## ACTIVITY
Repeat exactly every line that comes at or after the line containing "810x550 pixels.", through the end of the entries below.

(Beginning of GIVEN ENTRIES)

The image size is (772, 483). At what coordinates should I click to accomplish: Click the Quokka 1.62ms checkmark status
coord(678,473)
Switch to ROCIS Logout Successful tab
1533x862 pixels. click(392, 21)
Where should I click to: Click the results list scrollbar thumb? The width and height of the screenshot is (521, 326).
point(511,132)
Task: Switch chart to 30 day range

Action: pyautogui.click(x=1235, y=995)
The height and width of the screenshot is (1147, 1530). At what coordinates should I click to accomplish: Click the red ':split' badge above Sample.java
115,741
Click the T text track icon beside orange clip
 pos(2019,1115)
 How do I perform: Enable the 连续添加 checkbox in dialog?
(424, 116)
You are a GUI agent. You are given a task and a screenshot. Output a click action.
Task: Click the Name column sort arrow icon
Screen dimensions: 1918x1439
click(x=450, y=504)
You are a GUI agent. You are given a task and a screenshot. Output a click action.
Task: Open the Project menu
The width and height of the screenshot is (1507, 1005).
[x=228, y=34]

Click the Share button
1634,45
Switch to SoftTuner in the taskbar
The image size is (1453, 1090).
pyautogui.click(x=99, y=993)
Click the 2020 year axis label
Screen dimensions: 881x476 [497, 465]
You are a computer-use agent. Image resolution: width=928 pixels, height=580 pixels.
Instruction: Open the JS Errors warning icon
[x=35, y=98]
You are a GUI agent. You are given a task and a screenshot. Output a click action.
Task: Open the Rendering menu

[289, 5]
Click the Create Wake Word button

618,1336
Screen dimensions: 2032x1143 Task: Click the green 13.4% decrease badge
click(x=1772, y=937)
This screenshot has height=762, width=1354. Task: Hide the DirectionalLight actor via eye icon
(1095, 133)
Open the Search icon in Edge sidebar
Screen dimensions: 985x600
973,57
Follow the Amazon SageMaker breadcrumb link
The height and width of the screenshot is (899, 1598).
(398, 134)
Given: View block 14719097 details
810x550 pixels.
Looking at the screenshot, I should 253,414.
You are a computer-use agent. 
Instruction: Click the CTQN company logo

(End of GIVEN ENTRIES)

## RESPONSE
810x550 pixels.
Looking at the screenshot, I should 253,414.
You are a computer-use agent. 
Instruction: Click the CTQN company logo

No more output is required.